La dernière adaptation de Branagh de la série de romans policiers mettant en scène Hercule Poirot est actuellement en salle. Le film se base sur « Le Crime d’Halloween », roman paru en 1969 et écrit par l’auteure anglaise prolifique Agatha Christie, et incorpore de lourds éléments d’horreur à l’histoire.

Le troisième opus de Kenneth Branagh sur les traces d’Agatha Christie

L’acteur et réalisateur britannique Kenneth Branagh est de retour avec sa troisième adaptation d’une des œuvres d’Agatha Christie, un film se basant sur « Le Crime d’Halloween », un des romans les moins connus écrits par la romancière, mais toutefois des plus captivants.

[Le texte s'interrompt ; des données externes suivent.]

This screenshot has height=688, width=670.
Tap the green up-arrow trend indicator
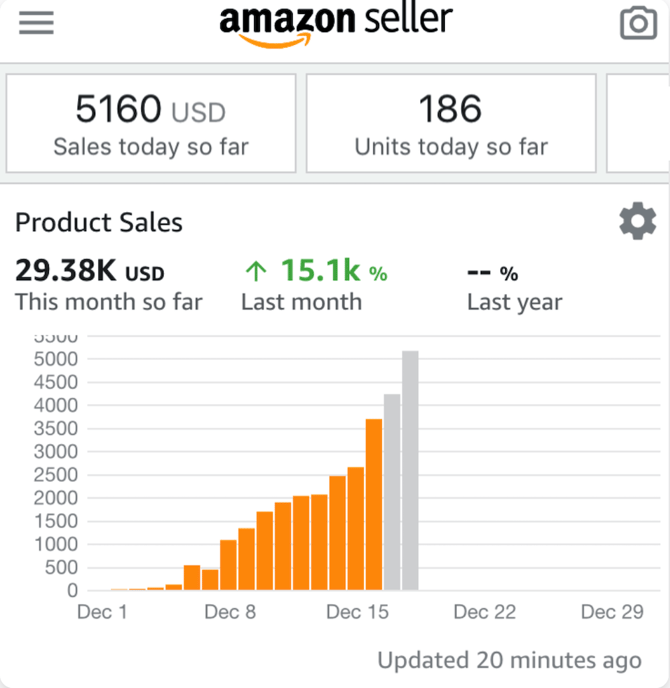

À l’instar des films précédents, « Le Crime de l’Orient-Express » (2017) et « Mort sur le Nil » (2022),  « Mystère à Venise » arbore le schéma typique du polar classique avec toutes ses caractéristiques déterminantes, dont les personnages convaincants, l’atmosphère sombre, le crime principal et son mobile désigné, le point culminant de l’histoire et, naturellement, un détective au cœur de l’enquête.

© 20th Century Studios

Le détective belge Hercule Poirot (Kenneth Branagh), personnage culte de longue date d’Agatha Christie, est à présent à la retraite et volontairement exilé, quand sa vieille amie et écrivaine de renom Ariadne Oliver (Tina Fey) le persuade de s’enquérir de l’intégrité d’une médium, Joyce Reynolds (Michelle Yeoh), elle-même ayant été engagée par une mère endeuillée, Rowena Drake (Kelly Reilly), afin de tenter d’entrer en communication avec sa défunte fille Alicia. Poirot accepte d’assister à une séance à contrecœur dans le but d’étaler la vérité au grand jour, pour finalement se retrouver impliqué dans un premier meurtre, à l’issue duquel il décide de se donner pour mission de débusquer le coupable.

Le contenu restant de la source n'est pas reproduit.